── Entries supplied

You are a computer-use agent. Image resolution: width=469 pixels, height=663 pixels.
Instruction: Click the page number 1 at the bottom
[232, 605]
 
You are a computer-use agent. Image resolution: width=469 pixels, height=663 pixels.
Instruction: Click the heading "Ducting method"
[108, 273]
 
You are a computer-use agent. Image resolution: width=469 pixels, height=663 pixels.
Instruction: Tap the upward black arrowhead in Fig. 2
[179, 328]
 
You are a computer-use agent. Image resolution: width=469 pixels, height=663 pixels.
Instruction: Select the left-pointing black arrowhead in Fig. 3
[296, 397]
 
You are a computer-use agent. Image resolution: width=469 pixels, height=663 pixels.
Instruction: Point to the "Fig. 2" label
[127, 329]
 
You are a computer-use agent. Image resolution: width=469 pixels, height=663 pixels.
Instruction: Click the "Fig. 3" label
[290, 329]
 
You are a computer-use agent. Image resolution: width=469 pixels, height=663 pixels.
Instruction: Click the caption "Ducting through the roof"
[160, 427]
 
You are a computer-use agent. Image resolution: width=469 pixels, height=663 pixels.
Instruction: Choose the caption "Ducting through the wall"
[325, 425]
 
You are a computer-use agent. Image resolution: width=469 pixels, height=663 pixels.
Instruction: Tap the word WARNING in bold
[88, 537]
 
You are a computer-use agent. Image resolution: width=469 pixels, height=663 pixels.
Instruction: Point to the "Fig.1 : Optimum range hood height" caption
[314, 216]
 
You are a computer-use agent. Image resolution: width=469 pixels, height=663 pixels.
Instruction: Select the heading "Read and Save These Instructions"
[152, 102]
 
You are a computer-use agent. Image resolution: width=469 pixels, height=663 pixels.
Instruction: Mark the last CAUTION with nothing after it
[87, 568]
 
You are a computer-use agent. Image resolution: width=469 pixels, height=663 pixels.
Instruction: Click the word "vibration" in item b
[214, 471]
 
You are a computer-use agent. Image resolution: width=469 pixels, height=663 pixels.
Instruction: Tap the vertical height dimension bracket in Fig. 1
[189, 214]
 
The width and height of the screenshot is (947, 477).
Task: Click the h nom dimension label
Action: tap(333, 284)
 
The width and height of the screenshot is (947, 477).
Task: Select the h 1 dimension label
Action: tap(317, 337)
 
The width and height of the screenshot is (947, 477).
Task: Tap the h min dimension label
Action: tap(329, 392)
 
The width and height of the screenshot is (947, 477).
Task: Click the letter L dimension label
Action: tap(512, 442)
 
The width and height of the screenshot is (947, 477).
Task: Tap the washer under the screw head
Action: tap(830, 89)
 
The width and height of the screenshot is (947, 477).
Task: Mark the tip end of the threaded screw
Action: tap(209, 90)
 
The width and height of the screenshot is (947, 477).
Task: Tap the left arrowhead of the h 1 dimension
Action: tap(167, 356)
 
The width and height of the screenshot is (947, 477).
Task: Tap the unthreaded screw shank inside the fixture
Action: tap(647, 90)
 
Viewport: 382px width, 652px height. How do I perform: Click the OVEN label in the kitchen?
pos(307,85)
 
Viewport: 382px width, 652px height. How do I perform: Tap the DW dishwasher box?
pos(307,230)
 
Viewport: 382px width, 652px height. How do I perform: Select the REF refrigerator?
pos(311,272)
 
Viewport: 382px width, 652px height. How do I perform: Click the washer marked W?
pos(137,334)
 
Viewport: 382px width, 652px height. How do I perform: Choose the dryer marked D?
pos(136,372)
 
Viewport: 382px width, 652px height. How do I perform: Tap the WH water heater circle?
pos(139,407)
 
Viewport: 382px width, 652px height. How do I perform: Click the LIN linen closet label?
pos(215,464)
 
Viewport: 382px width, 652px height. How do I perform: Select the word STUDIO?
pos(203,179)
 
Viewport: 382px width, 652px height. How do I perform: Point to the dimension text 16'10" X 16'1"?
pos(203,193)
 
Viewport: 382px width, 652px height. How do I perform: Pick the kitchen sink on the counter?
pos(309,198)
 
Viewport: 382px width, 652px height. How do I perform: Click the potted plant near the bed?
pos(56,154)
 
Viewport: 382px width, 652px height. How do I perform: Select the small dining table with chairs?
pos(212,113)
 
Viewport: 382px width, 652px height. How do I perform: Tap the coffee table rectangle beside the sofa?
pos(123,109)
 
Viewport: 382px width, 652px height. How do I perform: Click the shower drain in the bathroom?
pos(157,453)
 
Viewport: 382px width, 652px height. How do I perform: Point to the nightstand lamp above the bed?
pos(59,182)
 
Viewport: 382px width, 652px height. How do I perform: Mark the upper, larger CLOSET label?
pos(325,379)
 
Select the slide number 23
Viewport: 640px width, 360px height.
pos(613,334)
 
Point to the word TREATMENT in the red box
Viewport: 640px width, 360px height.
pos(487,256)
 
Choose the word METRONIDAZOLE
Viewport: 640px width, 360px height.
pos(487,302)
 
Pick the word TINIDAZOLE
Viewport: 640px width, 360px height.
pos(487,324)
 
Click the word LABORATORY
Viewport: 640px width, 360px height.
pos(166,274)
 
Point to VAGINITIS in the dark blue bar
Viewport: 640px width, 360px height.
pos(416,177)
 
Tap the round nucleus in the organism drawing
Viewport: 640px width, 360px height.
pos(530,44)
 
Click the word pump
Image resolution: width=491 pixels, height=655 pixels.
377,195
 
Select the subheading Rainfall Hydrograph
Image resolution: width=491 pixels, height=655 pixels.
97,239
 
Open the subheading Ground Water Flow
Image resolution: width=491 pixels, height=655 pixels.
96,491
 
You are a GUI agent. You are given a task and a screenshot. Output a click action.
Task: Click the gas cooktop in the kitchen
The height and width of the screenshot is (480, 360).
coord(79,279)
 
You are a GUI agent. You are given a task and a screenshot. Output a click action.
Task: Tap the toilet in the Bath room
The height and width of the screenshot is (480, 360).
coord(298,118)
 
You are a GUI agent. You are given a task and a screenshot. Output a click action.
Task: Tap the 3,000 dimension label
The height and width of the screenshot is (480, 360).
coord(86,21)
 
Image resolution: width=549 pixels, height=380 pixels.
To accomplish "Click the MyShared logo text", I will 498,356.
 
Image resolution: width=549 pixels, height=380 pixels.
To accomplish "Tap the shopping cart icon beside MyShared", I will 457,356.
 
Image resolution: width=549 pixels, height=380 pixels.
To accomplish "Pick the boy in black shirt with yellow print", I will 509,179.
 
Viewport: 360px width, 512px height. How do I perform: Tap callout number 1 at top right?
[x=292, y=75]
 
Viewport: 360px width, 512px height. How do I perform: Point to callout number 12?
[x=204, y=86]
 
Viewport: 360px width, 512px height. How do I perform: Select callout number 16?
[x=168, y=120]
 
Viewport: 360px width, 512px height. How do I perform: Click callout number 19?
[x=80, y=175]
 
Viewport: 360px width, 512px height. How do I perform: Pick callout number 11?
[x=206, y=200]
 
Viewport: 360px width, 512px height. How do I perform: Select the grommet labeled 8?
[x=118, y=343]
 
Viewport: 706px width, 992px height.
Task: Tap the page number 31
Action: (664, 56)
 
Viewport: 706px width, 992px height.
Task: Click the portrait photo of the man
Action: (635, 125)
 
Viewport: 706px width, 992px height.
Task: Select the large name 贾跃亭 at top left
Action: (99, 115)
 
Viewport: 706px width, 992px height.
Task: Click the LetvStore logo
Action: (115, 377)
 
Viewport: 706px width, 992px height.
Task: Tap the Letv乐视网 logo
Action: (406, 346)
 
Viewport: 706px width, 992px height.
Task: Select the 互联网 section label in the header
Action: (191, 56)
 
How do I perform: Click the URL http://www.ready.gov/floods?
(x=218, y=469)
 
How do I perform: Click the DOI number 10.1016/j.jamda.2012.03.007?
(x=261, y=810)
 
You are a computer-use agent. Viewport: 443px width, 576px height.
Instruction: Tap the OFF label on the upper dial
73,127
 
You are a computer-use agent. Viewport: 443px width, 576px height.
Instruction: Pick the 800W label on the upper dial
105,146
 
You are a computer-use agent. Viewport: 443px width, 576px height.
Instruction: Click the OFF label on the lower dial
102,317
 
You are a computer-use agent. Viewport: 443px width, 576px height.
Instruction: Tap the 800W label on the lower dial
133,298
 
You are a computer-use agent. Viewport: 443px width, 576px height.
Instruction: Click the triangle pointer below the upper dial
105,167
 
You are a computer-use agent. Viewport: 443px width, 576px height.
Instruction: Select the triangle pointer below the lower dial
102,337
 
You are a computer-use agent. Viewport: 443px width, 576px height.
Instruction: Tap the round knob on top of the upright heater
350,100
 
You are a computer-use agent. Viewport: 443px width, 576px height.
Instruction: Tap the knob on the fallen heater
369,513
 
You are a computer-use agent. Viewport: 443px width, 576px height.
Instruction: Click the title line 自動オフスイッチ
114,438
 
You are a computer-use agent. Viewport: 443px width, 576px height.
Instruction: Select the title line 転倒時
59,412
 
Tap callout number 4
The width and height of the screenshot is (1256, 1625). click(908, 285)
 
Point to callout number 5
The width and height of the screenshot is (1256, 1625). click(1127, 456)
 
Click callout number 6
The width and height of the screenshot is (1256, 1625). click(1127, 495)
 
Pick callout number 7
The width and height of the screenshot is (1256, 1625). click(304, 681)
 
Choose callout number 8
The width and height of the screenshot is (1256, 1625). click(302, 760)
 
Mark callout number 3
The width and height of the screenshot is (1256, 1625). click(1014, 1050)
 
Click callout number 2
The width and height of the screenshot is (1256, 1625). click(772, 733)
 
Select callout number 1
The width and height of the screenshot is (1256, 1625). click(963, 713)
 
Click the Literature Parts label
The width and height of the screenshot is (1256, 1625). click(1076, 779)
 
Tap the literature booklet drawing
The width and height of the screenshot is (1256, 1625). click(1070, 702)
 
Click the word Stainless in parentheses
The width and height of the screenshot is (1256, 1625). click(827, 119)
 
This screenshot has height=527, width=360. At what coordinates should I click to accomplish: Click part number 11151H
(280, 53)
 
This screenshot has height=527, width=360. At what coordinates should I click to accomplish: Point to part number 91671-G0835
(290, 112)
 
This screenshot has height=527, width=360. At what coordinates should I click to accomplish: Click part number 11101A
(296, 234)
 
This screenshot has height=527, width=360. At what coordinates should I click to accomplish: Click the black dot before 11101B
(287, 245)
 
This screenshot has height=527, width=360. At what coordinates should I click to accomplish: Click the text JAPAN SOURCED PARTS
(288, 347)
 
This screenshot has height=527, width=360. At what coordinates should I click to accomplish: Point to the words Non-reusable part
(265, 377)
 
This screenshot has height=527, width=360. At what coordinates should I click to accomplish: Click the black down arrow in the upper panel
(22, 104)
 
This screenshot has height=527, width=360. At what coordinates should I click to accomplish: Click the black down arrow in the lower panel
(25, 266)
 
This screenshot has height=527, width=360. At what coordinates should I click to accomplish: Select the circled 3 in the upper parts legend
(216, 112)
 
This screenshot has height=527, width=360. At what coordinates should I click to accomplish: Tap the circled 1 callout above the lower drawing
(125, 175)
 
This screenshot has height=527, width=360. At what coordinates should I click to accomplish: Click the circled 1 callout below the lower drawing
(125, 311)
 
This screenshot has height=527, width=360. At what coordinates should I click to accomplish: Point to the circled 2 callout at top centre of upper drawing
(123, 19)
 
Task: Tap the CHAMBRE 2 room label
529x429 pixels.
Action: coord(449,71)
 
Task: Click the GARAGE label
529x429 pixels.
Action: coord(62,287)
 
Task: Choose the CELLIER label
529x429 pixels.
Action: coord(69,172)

────

**Task instructions**
Format the entries as a JSON list of strings, one string per line with blank lines left out, starting at the line containing "Task: Tap the CHAMBRE 2 room label" and running to the end of the entries.

**Answer to the problem**
[
  "Task: Tap the CHAMBRE 2 room label",
  "529x429 pixels.",
  "Action: coord(449,71)",
  "Task: Click the GARAGE label",
  "529x429 pixels.",
  "Action: coord(62,287)",
  "Task: Choose the CELLIER label",
  "529x429 pixels.",
  "Action: coord(69,172)"
]